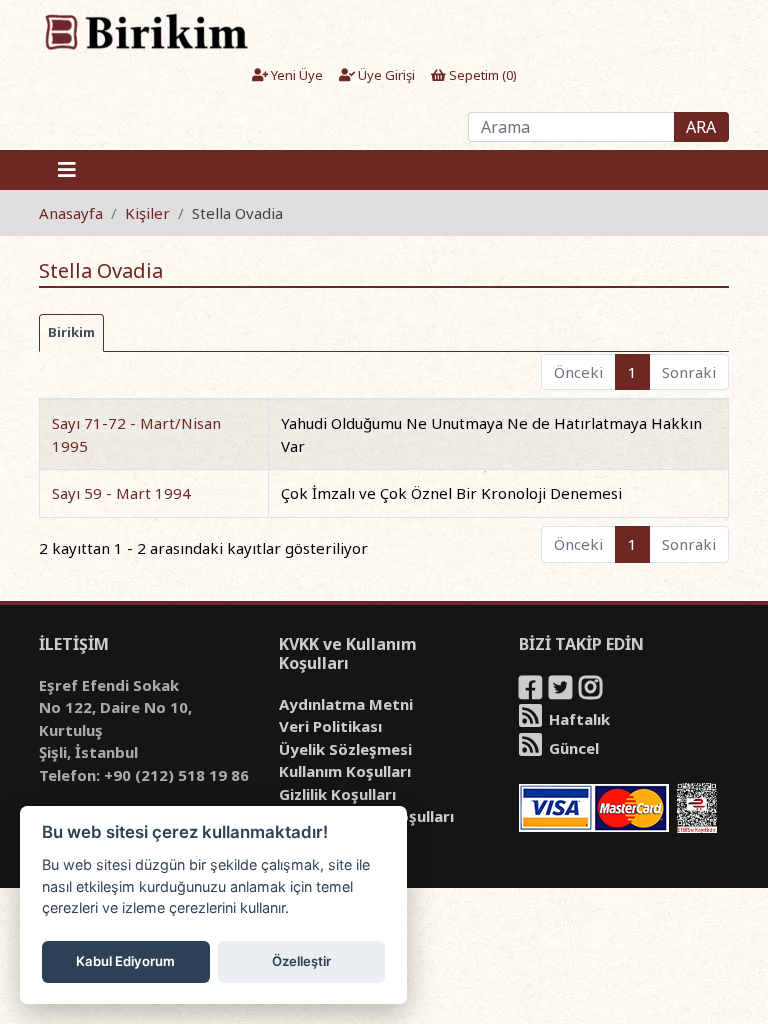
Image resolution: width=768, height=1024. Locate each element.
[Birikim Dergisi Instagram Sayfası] (592, 691)
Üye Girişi (385, 75)
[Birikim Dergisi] (145, 31)
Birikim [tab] (71, 332)
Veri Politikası (330, 726)
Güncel (572, 748)
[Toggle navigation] (67, 170)
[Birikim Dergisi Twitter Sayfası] (562, 691)
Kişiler (147, 213)
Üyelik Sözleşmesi (345, 749)
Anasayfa (71, 213)
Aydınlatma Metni (346, 704)
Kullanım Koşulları (345, 771)
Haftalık (577, 719)
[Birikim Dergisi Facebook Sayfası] (532, 691)
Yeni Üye (295, 75)
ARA (701, 127)
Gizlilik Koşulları (337, 794)
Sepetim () (481, 75)
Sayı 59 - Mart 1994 (121, 493)
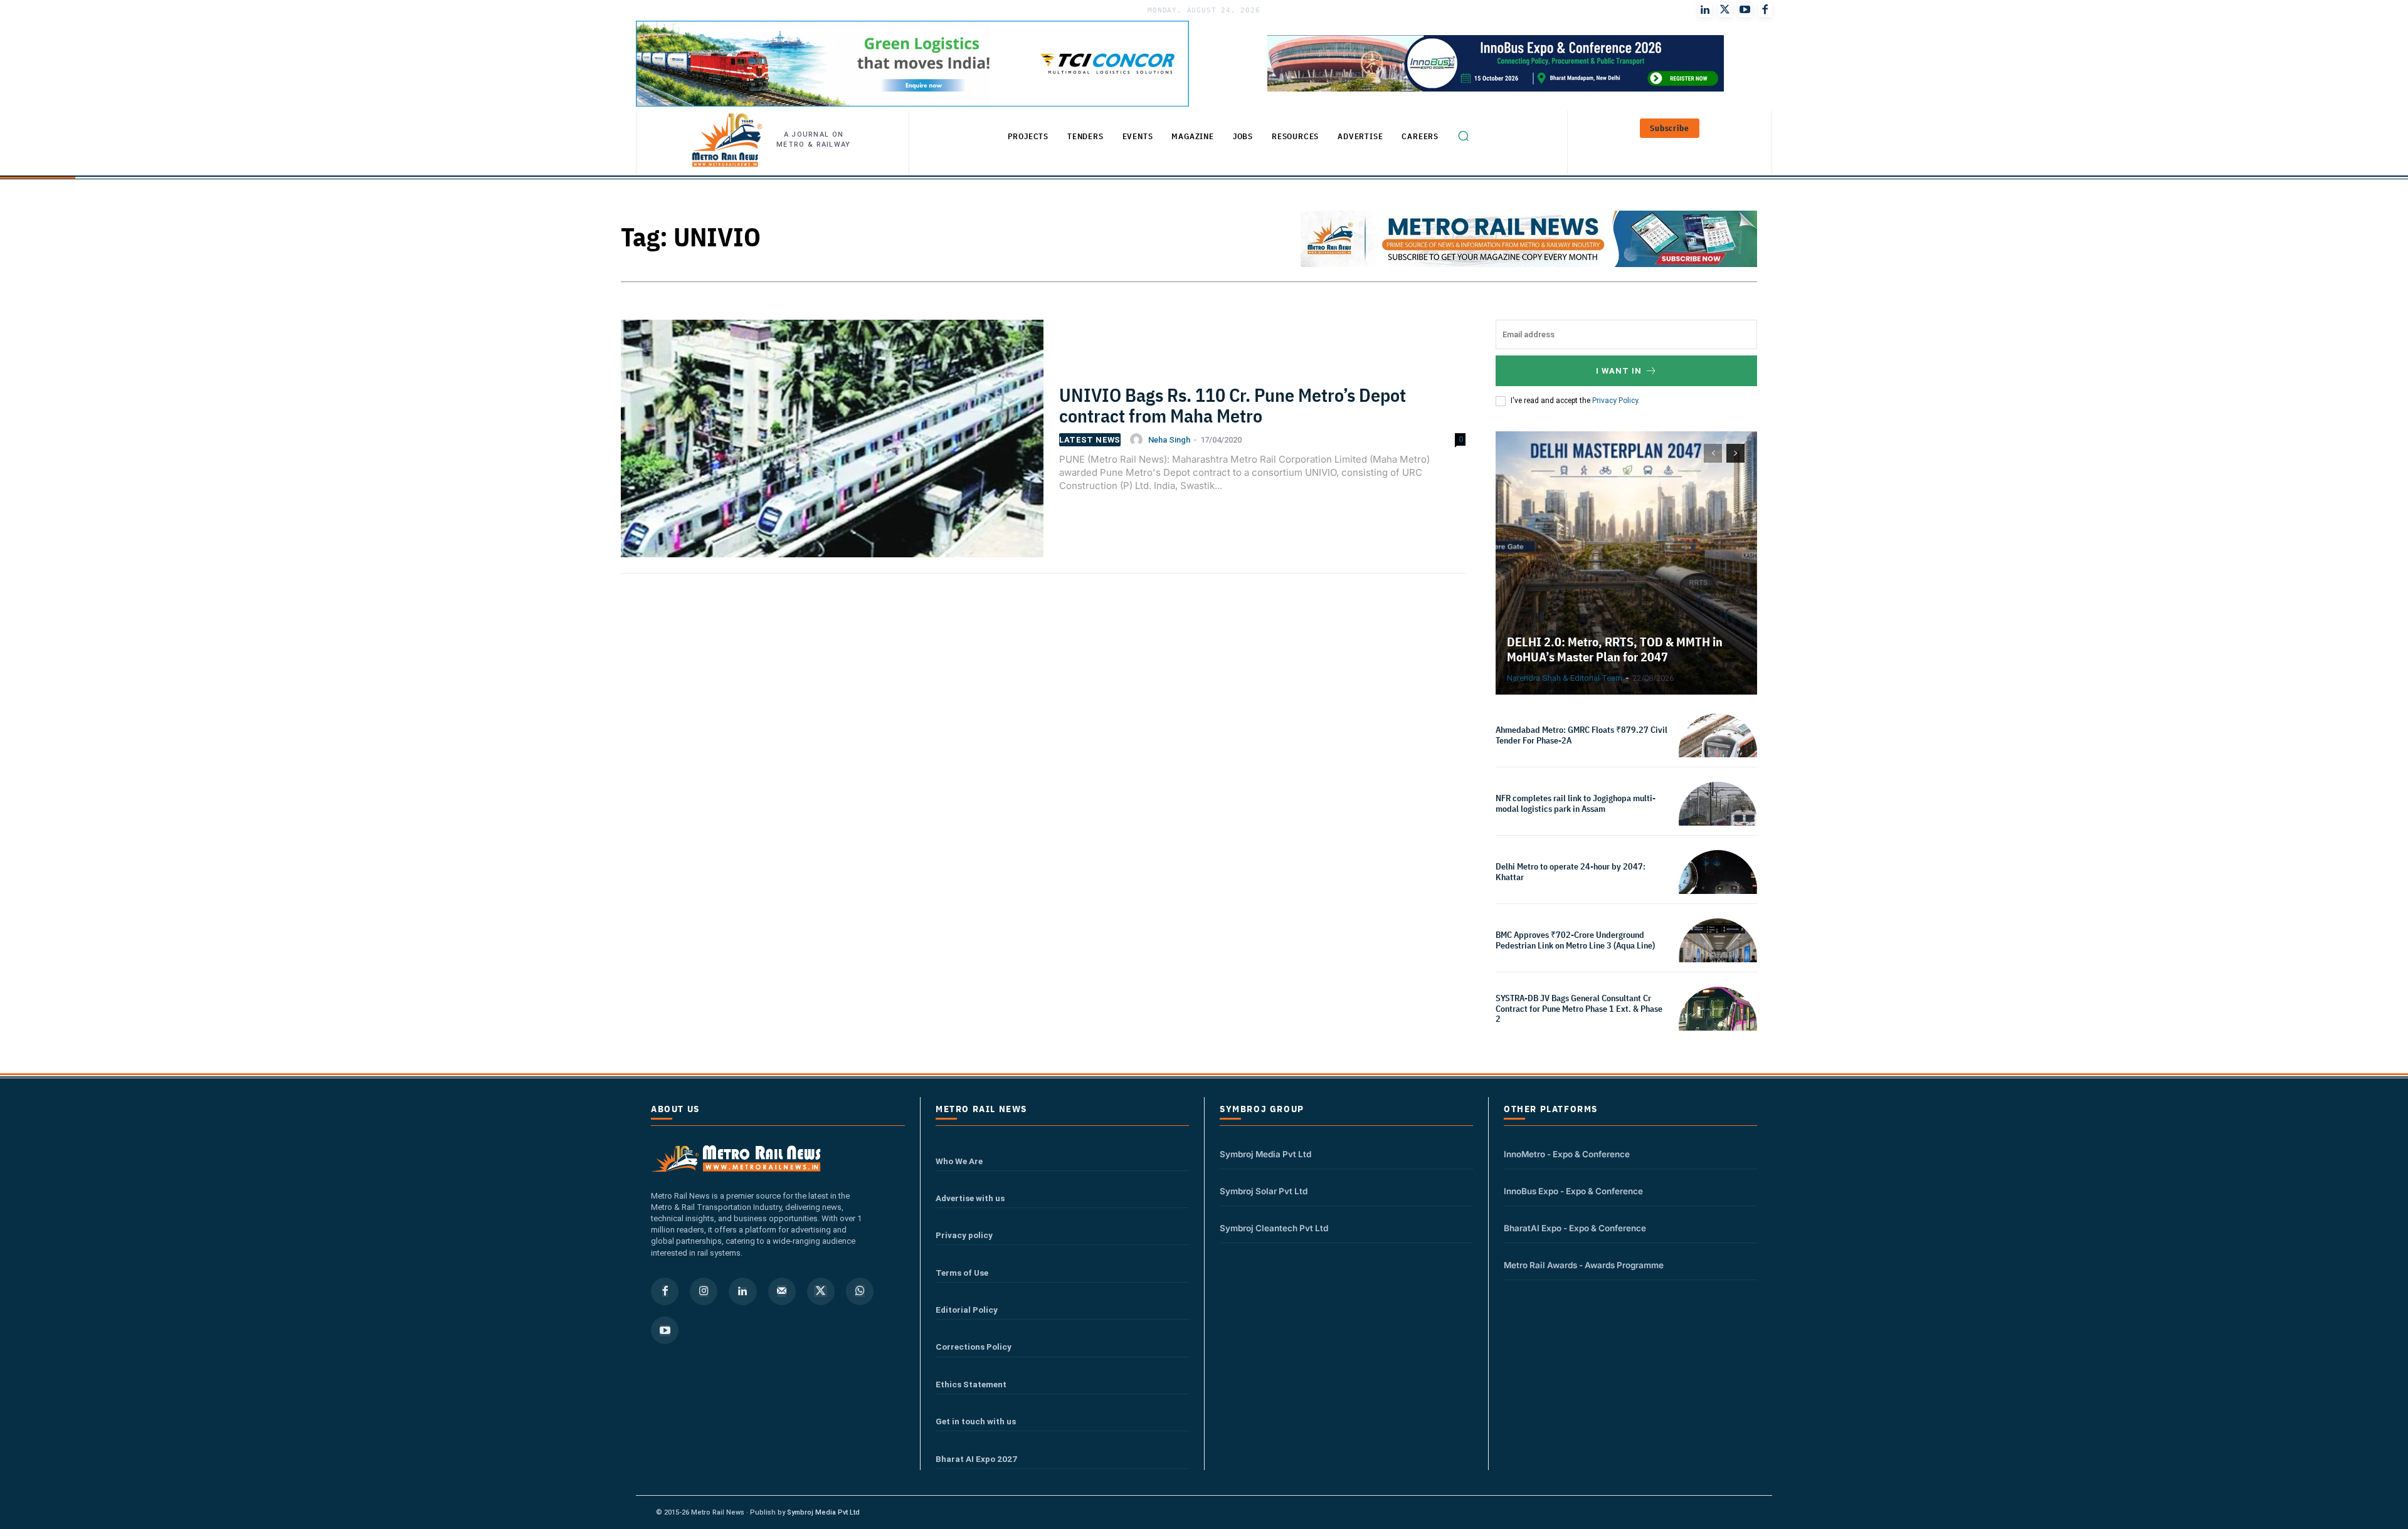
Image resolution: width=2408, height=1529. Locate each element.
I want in (1619, 371)
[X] (821, 1291)
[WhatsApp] (860, 1291)
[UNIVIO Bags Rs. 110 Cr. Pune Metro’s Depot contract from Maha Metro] (832, 446)
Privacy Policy (1615, 400)
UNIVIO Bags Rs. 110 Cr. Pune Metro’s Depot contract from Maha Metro (1232, 405)
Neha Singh (1169, 439)
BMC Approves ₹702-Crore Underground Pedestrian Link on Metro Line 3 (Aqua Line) (1575, 940)
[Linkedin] (742, 1291)
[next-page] (1735, 453)
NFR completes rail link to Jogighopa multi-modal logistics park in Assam (1576, 803)
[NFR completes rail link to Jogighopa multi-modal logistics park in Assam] (1718, 821)
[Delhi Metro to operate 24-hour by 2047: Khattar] (1718, 889)
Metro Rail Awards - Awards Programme (1584, 1265)
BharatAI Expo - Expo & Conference (1575, 1228)
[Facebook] (1765, 10)
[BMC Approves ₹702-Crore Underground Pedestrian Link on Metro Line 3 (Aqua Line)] (1718, 957)
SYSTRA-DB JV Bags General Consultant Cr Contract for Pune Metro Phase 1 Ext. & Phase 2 (1579, 1008)
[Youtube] (1745, 10)
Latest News (1090, 439)
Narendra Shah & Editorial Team (1564, 678)
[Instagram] (703, 1291)
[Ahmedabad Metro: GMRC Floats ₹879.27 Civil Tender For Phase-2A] (1718, 752)
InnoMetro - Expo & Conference (1567, 1154)
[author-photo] (1138, 439)
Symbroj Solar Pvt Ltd (1263, 1191)
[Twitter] (1725, 10)
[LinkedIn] (1705, 10)
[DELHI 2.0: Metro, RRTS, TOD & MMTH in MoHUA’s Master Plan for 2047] (1626, 563)
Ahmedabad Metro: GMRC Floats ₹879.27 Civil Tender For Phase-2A (1581, 735)
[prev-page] (1713, 453)
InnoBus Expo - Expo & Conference (1573, 1191)
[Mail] (782, 1291)
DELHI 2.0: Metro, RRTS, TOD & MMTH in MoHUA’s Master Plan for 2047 (1615, 649)
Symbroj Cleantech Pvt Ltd (1274, 1228)
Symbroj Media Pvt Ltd (1265, 1154)
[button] (1463, 136)
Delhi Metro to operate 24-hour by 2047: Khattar (1570, 872)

:: What the task asks ::
Would you set down exactly the lines from the line with "Privacy Policy (1615, 400)" through the last one in the material?

:: Written solution ::
Privacy Policy (1615, 400)
UNIVIO Bags Rs. 110 Cr. Pune Metro’s Depot contract from Maha Metro (1232, 405)
Neha Singh (1169, 439)
BMC Approves ₹702-Crore Underground Pedestrian Link on Metro Line 3 (Aqua Line) (1575, 940)
[Linkedin] (742, 1291)
[next-page] (1735, 453)
NFR completes rail link to Jogighopa multi-modal logistics park in Assam (1576, 803)
[NFR completes rail link to Jogighopa multi-modal logistics park in Assam] (1718, 821)
[Delhi Metro to operate 24-hour by 2047: Khattar] (1718, 889)
Metro Rail Awards - Awards Programme (1584, 1265)
BharatAI Expo - Expo & Conference (1575, 1228)
[Facebook] (1765, 10)
[BMC Approves ₹702-Crore Underground Pedestrian Link on Metro Line 3 (Aqua Line)] (1718, 957)
SYSTRA-DB JV Bags General Consultant Cr Contract for Pune Metro Phase 1 Ext. & Phase 2 (1579, 1008)
[Youtube] (1745, 10)
Latest News (1090, 439)
Narendra Shah & Editorial Team (1564, 678)
[Instagram] (703, 1291)
[Ahmedabad Metro: GMRC Floats ₹879.27 Civil Tender For Phase-2A] (1718, 752)
InnoMetro - Expo & Conference (1567, 1154)
[author-photo] (1138, 439)
Symbroj Solar Pvt Ltd (1263, 1191)
[Twitter] (1725, 10)
[LinkedIn] (1705, 10)
[DELHI 2.0: Metro, RRTS, TOD & MMTH in MoHUA’s Master Plan for 2047] (1626, 563)
Ahmedabad Metro: GMRC Floats ₹879.27 Civil Tender For Phase-2A (1581, 735)
[prev-page] (1713, 453)
InnoBus Expo - Expo & Conference (1573, 1191)
[Mail] (782, 1291)
DELHI 2.0: Metro, RRTS, TOD & MMTH in MoHUA’s Master Plan for 2047 (1615, 649)
Symbroj Cleantech Pvt Ltd (1274, 1228)
Symbroj Media Pvt Ltd (1265, 1154)
[button] (1463, 136)
Delhi Metro to operate 24-hour by 2047: Khattar (1570, 872)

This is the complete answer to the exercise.